Do You Need a Kitchen Brick
Bricks are not something you can buy at Williams-Sonoma or Sur La Table, but perhaps they should be, as they are extremely useful in the kitchen. In fact, scratch it. Both retailers are extremely adept at making the once affordable unaffordable, and will likely end up selling “locally sourced weights wrapped in food grade silicone” or something. (Wait. They already sell ” grill presses ” for $ 35, which are just fancy bricks with handles. In my opinion!)

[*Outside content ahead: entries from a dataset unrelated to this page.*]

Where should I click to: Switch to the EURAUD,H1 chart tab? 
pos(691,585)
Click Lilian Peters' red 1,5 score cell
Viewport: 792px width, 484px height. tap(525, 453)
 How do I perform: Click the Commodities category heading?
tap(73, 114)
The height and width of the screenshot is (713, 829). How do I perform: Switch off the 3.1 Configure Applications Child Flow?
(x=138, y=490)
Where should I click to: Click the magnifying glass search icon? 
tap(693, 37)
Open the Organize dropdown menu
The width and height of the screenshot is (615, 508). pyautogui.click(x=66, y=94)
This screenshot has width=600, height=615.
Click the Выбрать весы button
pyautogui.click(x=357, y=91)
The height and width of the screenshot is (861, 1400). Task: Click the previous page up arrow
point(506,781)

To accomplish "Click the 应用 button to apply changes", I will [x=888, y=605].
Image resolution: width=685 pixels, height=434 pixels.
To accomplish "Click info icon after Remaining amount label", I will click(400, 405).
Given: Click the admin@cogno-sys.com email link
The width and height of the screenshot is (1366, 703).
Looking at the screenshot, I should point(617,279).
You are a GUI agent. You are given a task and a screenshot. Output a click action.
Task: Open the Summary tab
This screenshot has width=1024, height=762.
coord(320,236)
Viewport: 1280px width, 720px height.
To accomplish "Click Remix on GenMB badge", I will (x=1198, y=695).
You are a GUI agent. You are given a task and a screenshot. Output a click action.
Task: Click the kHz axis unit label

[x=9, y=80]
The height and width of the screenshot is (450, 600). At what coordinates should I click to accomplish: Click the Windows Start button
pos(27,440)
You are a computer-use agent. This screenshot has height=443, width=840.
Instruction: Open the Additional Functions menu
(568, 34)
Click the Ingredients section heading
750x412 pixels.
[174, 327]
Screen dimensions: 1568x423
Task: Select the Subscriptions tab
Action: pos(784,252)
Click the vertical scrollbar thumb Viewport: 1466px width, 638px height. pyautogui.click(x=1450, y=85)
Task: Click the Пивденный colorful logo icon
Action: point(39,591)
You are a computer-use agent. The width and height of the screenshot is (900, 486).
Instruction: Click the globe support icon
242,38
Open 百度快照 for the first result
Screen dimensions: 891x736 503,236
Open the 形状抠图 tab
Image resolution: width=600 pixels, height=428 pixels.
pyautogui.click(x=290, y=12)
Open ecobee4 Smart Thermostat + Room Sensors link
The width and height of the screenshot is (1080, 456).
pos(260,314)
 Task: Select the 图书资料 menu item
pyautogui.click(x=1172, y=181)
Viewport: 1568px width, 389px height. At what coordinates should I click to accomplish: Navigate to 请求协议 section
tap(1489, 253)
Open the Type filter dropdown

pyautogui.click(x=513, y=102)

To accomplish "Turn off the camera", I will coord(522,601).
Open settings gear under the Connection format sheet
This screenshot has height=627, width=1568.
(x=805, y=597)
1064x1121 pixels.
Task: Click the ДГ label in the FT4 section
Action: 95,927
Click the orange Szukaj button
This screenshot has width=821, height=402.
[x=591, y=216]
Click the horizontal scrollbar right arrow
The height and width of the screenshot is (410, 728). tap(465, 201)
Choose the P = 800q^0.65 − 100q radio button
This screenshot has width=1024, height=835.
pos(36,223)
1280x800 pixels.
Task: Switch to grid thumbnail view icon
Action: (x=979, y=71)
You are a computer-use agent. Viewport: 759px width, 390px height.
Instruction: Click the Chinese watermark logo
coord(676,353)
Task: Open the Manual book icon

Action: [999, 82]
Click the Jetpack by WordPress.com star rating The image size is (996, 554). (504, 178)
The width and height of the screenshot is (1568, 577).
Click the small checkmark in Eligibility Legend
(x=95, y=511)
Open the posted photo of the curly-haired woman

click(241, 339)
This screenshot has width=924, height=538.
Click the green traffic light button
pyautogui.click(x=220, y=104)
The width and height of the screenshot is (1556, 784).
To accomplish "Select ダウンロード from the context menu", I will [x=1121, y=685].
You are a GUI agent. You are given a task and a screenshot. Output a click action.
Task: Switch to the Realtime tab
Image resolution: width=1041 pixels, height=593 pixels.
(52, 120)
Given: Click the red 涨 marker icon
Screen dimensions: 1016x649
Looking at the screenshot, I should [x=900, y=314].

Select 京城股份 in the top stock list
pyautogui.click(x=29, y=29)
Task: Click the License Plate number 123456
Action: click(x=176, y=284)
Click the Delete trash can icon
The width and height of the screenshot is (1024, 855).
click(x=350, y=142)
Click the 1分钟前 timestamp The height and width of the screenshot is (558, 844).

Anyway. Bricks come in handy in the kitchen, especially if you wrap them in sturdy aluminum foil a couple of times. If the foil gets dirty, just replace it. This is the perfect system. What do you do with the brick after you’ve wrapped it? You, of course, put him on top and hit things with him.
First, you can make the chicken under a brick (or two bricks), but once you’re done, I think you’ll find that a little pressure from above is beneficial for many meats. Bacon, for example. The brick keeps your strips of jerky pork flat during frying, preventing the portions from curling in the pan, leaving behind burnt and soggy bacon. It can also help you get a quicker and more even browning of a steak, chop, or thick burger, although I wouldn’t try this with a thin burger that sticks well to the pan after the first press.
Foil-wrapped bricks also come in handy if you need to squeeze out tofu, sandwiches, or anything that requires a little draining or hardening overnight. If the recipe says “weight the soup with cans,” you can use a handy brick. You can also use it as a meat tenderizer or understudy, which seems powerful. Try. Just shake the shit out of something (food) with foil-wrapped bricks. Neither your chicken breast nor your pie dough will stand a chance.
What would you do with kitchen bricks? Do you have a fancy grill press? Is the extra charge worth it? How much can one brick cost? Ten dollars?